=== SELECTED TEXT ===

[ghc-steering-committee] #190: Module qualified syntax, recommendation: accept

Simon Marlow marlowsd at gmail.com
Fri Mar 8 17:36:31 UTC 2019


On Fri, 8 Mar 2019 at 09:29, Joachim Breitner <mail at joachim-breitner.de>
wrote:

> Am Freitag, den 08.03.2019, 08:55 +0000 schrieb Simon Peyton Jones via
> ghc-steering-committee:
> > My only question is: do we really need a  flag.  Suppose we simply
> > accepted the postfix “qualified” with no flag support.  Then a
> > program will be accepted that earlier compilers would have rejected –
> > and, absent a flag, we normally try to continue to reject programs
> > that weren’t legal before.  But in this case no one is going to fall
> > into this by mistake.  I suggest we consider simply allowing it as an
> > exception to our general rule, and move on.
>
> Let’s not do this. We have very few hard guidelines to help us in our
> work; “changes to the language needs a flag” is one of them. If we
> start to be lax here, we will have to justify every future flag where
> the extension would just be an invalid program otherwise, including
> things like LambdaCase etc.

=== LISTED ENTRIES ===

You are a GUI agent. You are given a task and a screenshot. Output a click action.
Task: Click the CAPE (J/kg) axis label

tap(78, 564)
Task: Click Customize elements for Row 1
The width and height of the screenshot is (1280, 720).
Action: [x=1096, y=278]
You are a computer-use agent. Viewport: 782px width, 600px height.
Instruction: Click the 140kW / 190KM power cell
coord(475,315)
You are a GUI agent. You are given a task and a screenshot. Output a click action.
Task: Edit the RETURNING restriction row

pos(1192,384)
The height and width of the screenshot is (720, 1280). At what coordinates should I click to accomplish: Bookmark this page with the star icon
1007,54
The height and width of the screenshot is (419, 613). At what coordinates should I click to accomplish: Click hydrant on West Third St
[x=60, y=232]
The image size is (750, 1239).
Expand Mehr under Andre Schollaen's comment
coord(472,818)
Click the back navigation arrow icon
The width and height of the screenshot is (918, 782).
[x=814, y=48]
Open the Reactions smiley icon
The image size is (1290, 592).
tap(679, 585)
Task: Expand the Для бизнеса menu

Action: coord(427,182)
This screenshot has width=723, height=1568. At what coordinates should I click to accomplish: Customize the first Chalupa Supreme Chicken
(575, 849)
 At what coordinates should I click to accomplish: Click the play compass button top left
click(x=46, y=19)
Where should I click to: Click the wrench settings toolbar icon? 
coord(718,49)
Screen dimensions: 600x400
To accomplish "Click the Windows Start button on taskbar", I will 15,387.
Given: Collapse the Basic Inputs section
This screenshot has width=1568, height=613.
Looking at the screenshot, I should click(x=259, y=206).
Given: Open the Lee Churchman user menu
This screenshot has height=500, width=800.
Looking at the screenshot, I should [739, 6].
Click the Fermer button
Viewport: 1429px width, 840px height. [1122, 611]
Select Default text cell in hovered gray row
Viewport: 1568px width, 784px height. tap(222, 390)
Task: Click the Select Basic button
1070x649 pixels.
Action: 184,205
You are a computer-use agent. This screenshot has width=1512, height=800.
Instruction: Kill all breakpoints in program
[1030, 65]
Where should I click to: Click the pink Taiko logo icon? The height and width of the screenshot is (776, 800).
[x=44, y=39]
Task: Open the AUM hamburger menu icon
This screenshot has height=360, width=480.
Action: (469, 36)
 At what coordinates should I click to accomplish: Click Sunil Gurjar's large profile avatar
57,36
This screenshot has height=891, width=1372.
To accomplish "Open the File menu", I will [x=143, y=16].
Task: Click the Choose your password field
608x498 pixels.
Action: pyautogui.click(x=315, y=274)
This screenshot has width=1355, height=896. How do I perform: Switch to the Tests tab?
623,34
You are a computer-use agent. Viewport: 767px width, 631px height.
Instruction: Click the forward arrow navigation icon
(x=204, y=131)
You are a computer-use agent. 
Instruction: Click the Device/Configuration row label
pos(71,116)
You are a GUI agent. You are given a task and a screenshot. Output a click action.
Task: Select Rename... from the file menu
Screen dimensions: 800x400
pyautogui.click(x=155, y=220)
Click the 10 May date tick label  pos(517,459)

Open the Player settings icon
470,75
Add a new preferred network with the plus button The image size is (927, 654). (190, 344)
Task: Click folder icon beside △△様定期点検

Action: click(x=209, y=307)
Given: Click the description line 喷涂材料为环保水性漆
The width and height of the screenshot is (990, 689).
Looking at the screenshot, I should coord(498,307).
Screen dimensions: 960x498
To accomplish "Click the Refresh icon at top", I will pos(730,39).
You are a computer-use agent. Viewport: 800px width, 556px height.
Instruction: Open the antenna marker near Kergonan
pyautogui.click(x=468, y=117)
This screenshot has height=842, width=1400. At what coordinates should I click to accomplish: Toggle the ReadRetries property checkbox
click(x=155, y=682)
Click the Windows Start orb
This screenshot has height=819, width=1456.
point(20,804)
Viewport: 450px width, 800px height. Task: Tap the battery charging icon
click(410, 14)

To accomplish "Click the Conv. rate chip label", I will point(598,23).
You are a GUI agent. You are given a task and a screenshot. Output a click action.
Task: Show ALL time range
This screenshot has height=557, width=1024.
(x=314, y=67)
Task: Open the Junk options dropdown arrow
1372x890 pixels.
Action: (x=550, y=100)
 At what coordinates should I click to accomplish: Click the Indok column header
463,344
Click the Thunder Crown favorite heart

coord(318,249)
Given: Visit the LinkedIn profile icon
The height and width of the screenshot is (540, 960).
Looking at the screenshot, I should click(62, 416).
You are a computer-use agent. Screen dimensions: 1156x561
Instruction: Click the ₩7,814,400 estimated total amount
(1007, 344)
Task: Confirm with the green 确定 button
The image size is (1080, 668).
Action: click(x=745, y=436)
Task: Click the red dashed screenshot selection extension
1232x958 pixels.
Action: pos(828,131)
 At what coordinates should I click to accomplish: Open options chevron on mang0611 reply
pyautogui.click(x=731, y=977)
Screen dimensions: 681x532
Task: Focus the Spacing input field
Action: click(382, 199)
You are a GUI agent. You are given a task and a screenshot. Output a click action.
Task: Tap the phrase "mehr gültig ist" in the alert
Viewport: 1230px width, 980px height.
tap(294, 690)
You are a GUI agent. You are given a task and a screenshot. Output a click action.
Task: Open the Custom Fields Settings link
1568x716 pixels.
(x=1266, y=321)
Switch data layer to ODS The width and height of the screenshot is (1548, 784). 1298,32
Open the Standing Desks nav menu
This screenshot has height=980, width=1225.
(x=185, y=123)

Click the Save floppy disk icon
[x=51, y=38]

===

● **OBJECTIVE 1**: Pick out each line of the records that contains the string "Basic".
● **OBJECTIVE 2**: Extend the mailing-list exchange on the postfix "qualified" import syntax, beginning right after its last sentence.

● **WRITTEN RESPONSE 1**:
Given: Collapse the Basic Inputs section
Task: Click the Select Basic button

● **WRITTEN RESPONSE 2**:
>
> It is tempting, but the slope is too slippery.
>
> Most of our users (in particular the “experienced users” mentioned
> above) are used to managing a long list of flags, adding another will
> not hurt them to manage another one.
>
> And if this management becomes too long, then instead of making
> exceptions, we should either hope for Haskell20xx to liberally include
> these “convenience extensions”, or otherwise make the management of the
> extension list easier (e.g. maybe by picking up
> https://github.com/ghc-proposals/ghc-proposals/pull/92 again).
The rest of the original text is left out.